科学的探究心は時に犠牲を伴うとは言え、妹様にガン無視されるのはお兄ちゃんとしては辛い。ここは素直に戦略的撤退をして話題を変えよう。まだブツブツ文句を言ってるドラを無視して、アレクに話を振る事にする。
「アレク、残りの納品は王都だけだっけ?」
「えーと、リアの街に一件あったと思うけど」
「リアかぁ。こりゃ、ちょっと面倒だな」
リア市はこの国の大動脈である大河レナ川の南岸に面した城塞都市だ。そして王都オゼロはレナ川を挟んだ北岸にある。両者を隔てるレナ川の中央には要塞化された大きな中洲があり、リアとこの中州には数百メートルの長さの石橋でつながっている。
そして、この中州と王都の南門との間には巨大な跳ね橋が架かっている。つまり、ここは大河レナ川を馬車に乗ったまま渡れる希少な渡河ポイントであると同時に、王都の南の玄関口でもある便利な場所だったりする。
おかげで、あの橋はゴールデンウイークの箱崎ジャンクション並の渋滞になってしまうのだ。そこを往復するのを考えると、それだけで鬱になる。
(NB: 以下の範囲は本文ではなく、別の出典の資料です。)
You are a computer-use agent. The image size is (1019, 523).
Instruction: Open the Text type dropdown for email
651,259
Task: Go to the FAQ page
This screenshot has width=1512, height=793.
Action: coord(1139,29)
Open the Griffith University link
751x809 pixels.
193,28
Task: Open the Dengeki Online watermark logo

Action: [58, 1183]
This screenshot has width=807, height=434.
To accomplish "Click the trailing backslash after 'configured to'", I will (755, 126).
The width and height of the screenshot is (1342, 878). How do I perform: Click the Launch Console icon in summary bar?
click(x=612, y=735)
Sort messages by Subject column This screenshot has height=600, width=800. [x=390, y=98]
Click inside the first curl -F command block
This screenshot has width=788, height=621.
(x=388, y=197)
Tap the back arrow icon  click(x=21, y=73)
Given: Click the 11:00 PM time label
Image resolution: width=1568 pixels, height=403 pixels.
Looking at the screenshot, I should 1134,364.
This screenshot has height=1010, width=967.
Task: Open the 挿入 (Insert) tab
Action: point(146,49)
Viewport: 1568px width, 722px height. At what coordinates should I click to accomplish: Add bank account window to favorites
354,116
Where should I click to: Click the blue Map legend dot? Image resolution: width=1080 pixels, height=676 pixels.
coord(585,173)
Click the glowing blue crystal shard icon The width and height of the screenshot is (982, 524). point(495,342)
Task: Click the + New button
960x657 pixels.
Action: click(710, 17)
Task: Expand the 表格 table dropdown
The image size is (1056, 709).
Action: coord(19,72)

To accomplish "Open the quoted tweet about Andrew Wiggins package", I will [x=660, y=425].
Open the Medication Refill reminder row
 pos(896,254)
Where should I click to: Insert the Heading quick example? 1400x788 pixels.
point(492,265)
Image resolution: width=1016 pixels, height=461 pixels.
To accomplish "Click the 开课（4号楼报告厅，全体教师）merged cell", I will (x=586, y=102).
「まいったなぁ、リアの仕事なんて受けなきゃよかった」
「だったら、ギリヤの渡しでハシケに乗って先にリアへ行く?」
アレクが小首をかしげながら尋ねて来る。ちょっと可愛い。
少し遠回りになるが、ハシケを使ってレナ川を渡ってしまえば、橋は一度だけ通れば済むので凄く楽には違いない。うーむ、楽には違いないが経営者としては余分な出費は避けたいしムツカシイ所だ。こうなったら多数決で決めるか。
「イーブはどっちが良い?」
「どちらでも構わん」
「ローズは?」
「ワタシも同じだ」
「アレクは?」
「僕もどちらでも良いよ」
「ルキアは?」
「兄さんの好きにすれば、フン」
「ウチはさっさと王都へ行って一勝負したいニャ。納品はボスが行けば良いニャ」
「おめぇに聞いてねぇよバカネコ。博打する金があるなら借金返せ!」
「酷いニャ! 横暴ニャ! 獣人虐待ニャ!」
「分った分かった。じゃあ、コインで決めよう。表が出たら王都に、裏が出たら渡しを使ってリアへ向かおう」
ポケットからコインを取り出して上へ向かってピンと弾く。
と、ドラが急に飛び上がり、コインを掴むとそのままテーブルに叩きつけた。
「お前なぁ、勝手な事をするなよ」
「では勝負ニャ!」
ドラがゆっくりと掌をどける。
「ニャ―、表ニャ! ニャハハ、王都で決まりニャ!!」
勝ち誇った様にドラが叫ぶと、勝利の踊りを踊りだした。
このド畜生、絶対イカサマしただろう。
「はぁ、仕方ない。行先は王都だ。その代わり、リアの納品は俺とドラで行くよ」
「ニャーーー!!」
こうして、俺達は王都オゼロへ向かう事になった。